Si terrà a Torino, dal 25 al 30 maggio 2026 e con esposizioni visitabili fino al 6 giugno, ARWE - Art Research World Expo. Si tratta di un evento che mette al centro la ricerca artistica contemporanea. Promosso dall'Accademia Albertina di Belle Arti, prevede mostre, performance, teatro, danza, circo, opera, workshop e conferenze che animeranno i luoghi simbolo della città, costruendo una mappa culturale diffusa. Si tratta del culmine del progetto INAR - Italian Network of Artistic Research, finanziato dall'Unione Europea attraverso i fondi Next Generation EU del Pnrr. Centrale nell’evento è il talento di una nuova generazione di artisti, provenienti da ventuno scuole d'arte italiane e ventisette istituzioni internazionali di diciotto Paesi.
Di cosa parla ARWE
ARWE nasce dalla convinzione che arte e scienza non siano mondi separati, e che le Accademie non siano custodi del passato, ma laboratori in cui si costruiscono gli strumenti critici, creativi e relazionali per abitare il futuro. “Nel campo artistico la definizione di ricerca è ancora in costruzione, non per mancanza di pratiche, ma per la complessità intrinseca di un sapere che si sviluppa attraverso processi non riducibili a modelli standardizzati.

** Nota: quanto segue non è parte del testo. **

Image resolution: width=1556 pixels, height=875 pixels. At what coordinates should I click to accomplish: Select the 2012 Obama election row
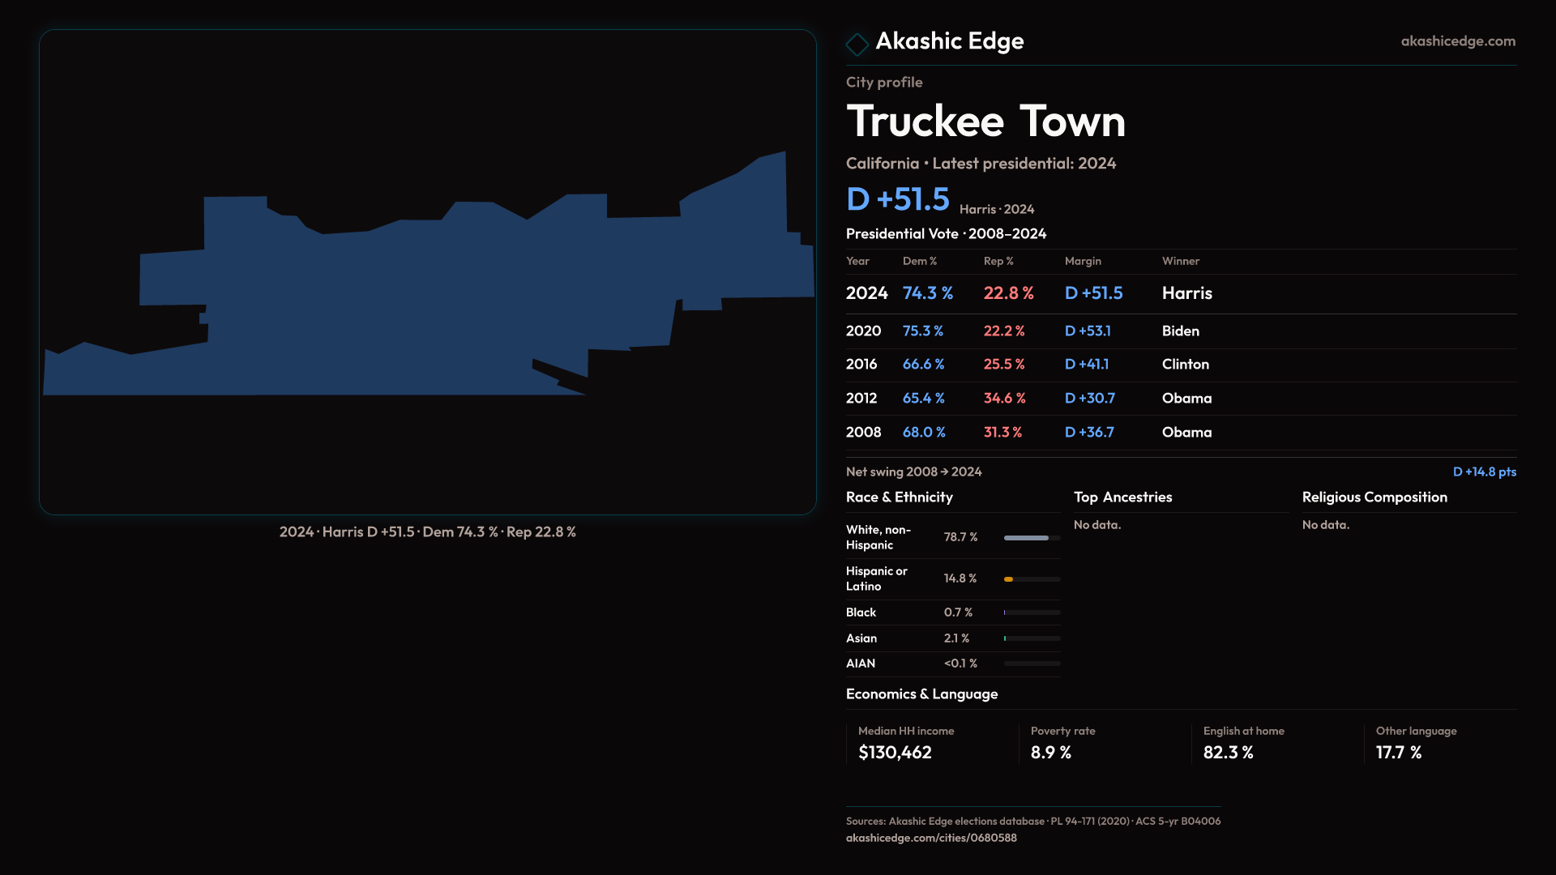click(x=1180, y=399)
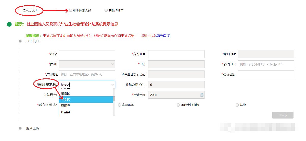Focus the 姓名 input field
306x141 pixels.
pos(87,54)
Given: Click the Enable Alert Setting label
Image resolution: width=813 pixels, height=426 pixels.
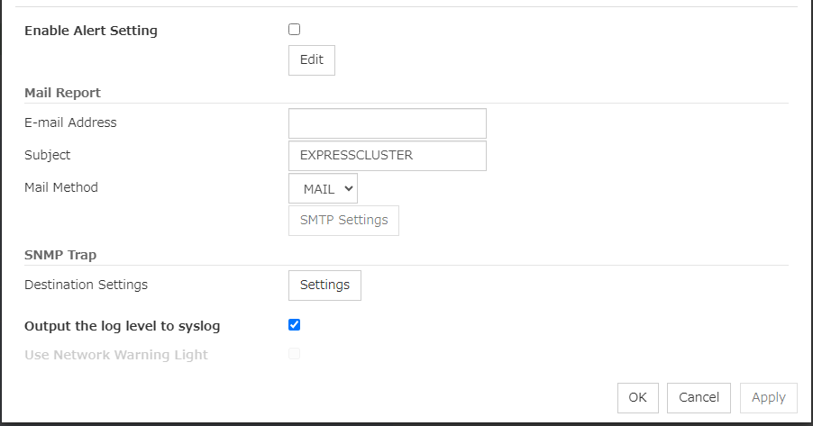Looking at the screenshot, I should click(x=91, y=31).
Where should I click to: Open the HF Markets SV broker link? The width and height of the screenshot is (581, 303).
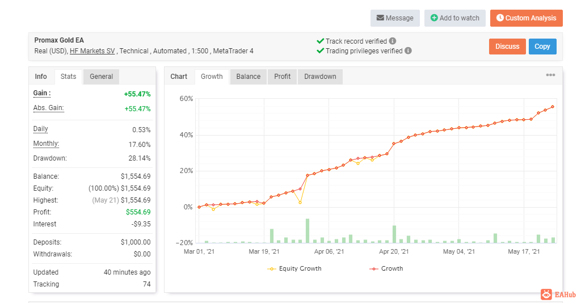coord(93,51)
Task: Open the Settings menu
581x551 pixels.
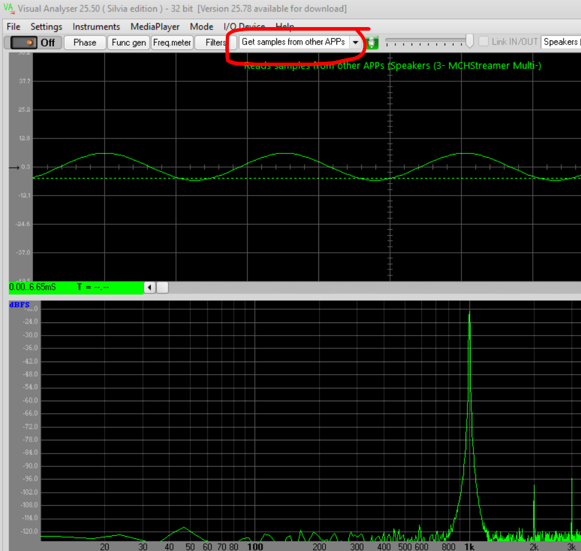Action: point(46,26)
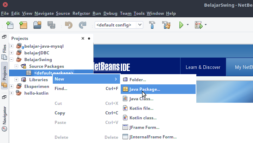
Task: Click the Open Project folder icon
Action: (x=37, y=25)
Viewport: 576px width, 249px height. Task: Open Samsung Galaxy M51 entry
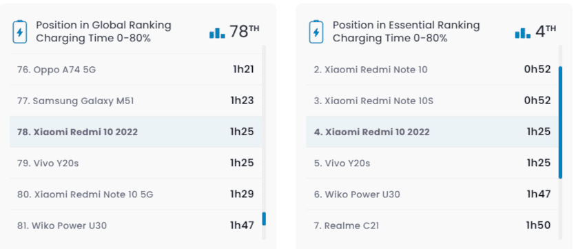[x=136, y=101]
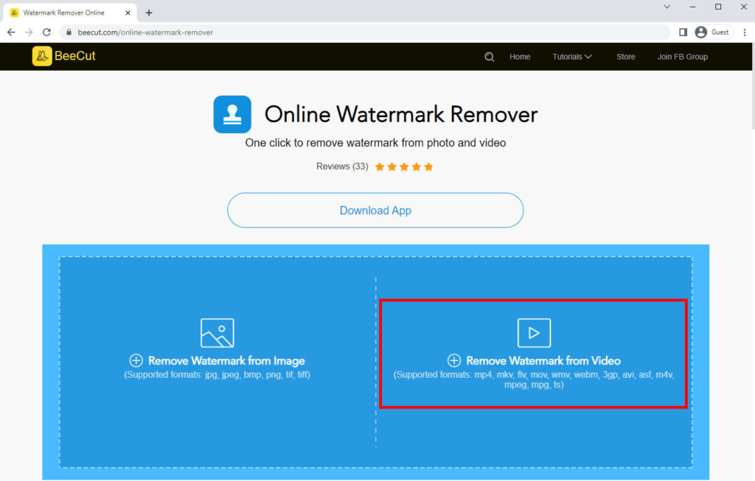Open the Join FB Group link
755x481 pixels.
click(682, 57)
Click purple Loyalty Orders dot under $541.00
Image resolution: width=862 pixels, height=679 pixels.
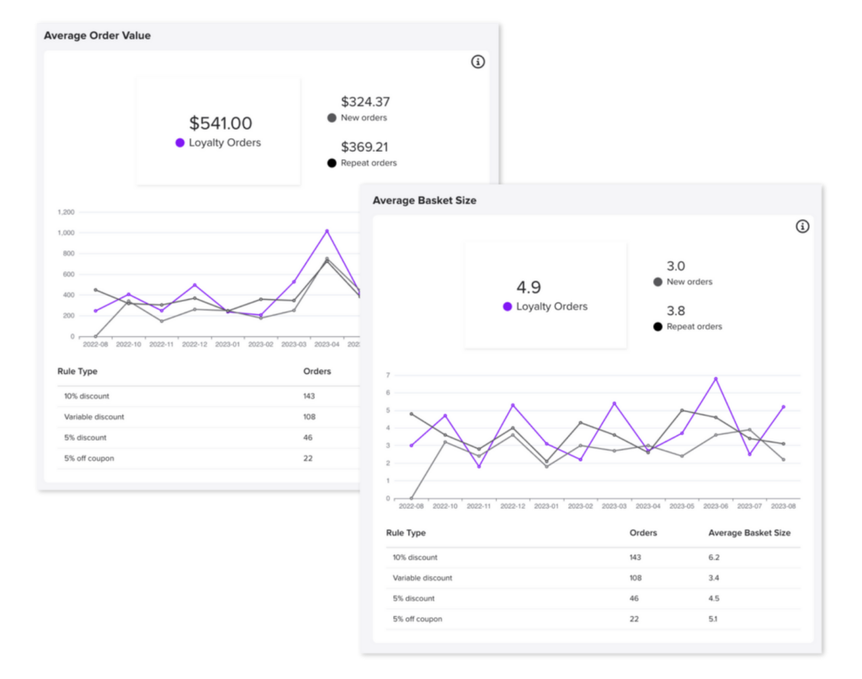(x=180, y=143)
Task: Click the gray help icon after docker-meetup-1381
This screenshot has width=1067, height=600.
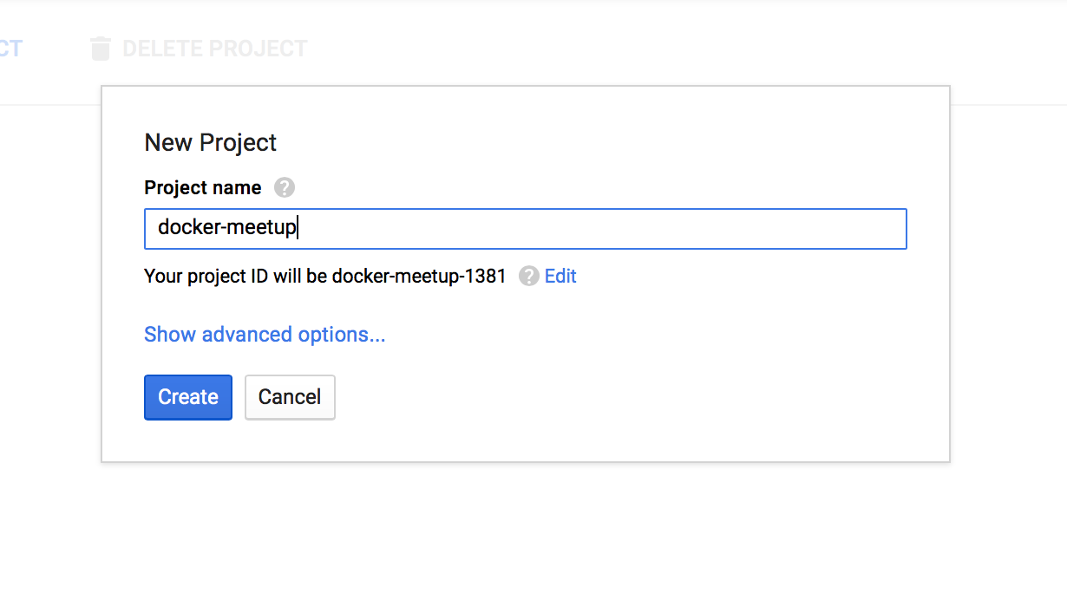Action: tap(527, 276)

ARWE nasce per dare forma pubblica a questa complessità: un dispositivo anticipatore, un tentativo collettivo di abitare il presente nel momento stesso in cui lo si costruisce”, ha spiegato Salvatore Bitonti, direttore dell'Accademia Albertina.
I temi dell’evento
I tre temi portanti sono Saving the World, Connecting Cultures, Empowering and Connecting People: questi dialogano direttamente con il concept di Expo Osaka 2025 Designing Future Society for Our Lives, di cui ARWE è la declinazione nel mondo dell'arte e della ricerca. Al termine della settimana, una giuria presieduta da Patrizia Sandretto Re Rebaudengo assegnerà l'ARWE Award 2026 alle opere degli studenti. Mentre il 25 maggio, al Cinema Massimo - Museo Nazionale del Cinema, verrà assegnato l'Albertina International Award a Michelangelo Pistoletto, massimo esponente dell'Arte Povera e voce autorevole dell'arte contemporanea internazionale, e Stelarc, artista australiano di origini cipriote, uno dei pionieri mondiali della performance corporea e delle pratiche post-umane.